Timing, too, works against issuers and financial institutions, especially when it comes to the fraud-or-credit-risk determination.

“You are not sure if a card belongs to a good user or bad user until they don’t pay it back,” Yu said. Even with the benefits of cutting-edge fraud prevention technology (machine learning, for example), there is often a “gap of time to allow fraudsters to change their” moves. (Think, perhaps, of an old-time criminal on the run in the days of analog crime detection, always changing up where they sleep, and not keeping to any predictable movements or schedule.) Indeed, to the bank, an instance of fraud could very possibly seem, at first, like just another missed payment.

In such cases, the fraud prevention effort “is already a month late,” Yu said.

Add in the pressure for instant onboarding — an increasing demand from consumers, and a path to profit for issuers — and that can provide another advantage for fraudsters. After all, “there is high competition for good credit card users,” Yu said, and no issuer wants to put too many barriers in the way of gaining such customers. That mindset can also encourage fraud prevention professionals — either themselves or via the rules they write for their fraud prevention software — to provide enough room in which fraudsters can operate, lest too much friction turn away real or potential cardholders.
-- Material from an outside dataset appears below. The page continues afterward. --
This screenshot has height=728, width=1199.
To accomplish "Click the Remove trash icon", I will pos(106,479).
So, what can work in favor of those going after fraud? Well, for one thing, there is truth in numbers (in this case, a higher ability to spot fraud patterns with more data), even amid the pressures of quick or instant onboarding and that window that fraudsters can exploit.
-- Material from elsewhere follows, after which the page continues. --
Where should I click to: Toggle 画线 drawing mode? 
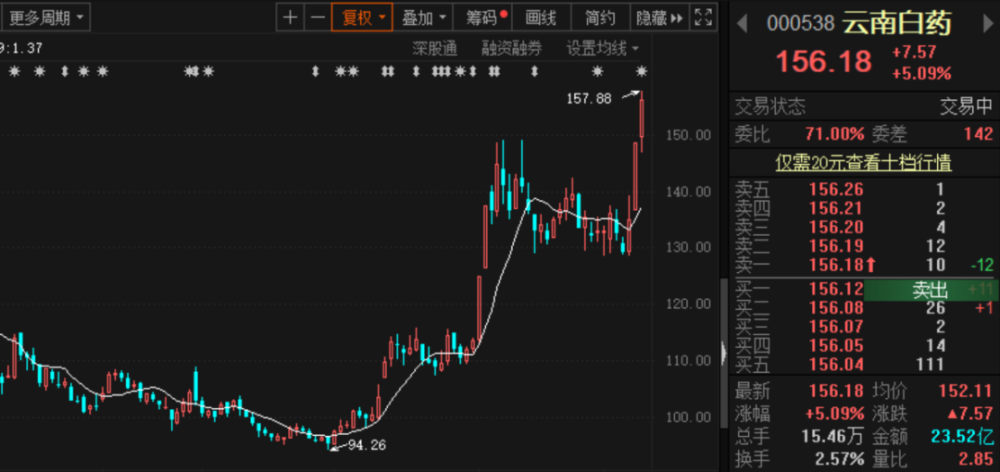pos(540,17)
Fighting fraud on one specific card is not the easiest job in the world, no matter the mindset. Yet, with unsupervised machine learning (that is, artificial intelligence), there exists a much greater chance to take in data from multiple cards and cardholders, find patterns that point to possible fraud, then stop it from happening. That can work more efficiently than trying to stop fraud attempts during onboarding, when the issuer and its technology might have enough data to make the comparisons needed to determine whether the applicant is, indeed, a legitimate potential customer.

Baseline Advantage

“After the card [issued establishes] baselines to prevent account takeovers, that’s actually easier” than preventing fraud during the application phase, Yu said. That’s not the only factor: Fraudsters gain more profit over the long term by exploiting data from multiple accounts, cardholders and cards, which makes them susceptible to pattern analysis. Doing so in real time is also key to fraud prevention — no one wants to be left behind by that “gap,” of course.

Grammar nerds and other pedantic people keep offering reminders that “data,” as a word, is plural, not singular. That translates well into the world of fraud prevention: The more data, the sharper the patterns, and the greater the chance of gaining back a step or two on those digital criminals. The shaper the patterns, the better odds of being able to tell fraud apart from legitimate cardholder issues.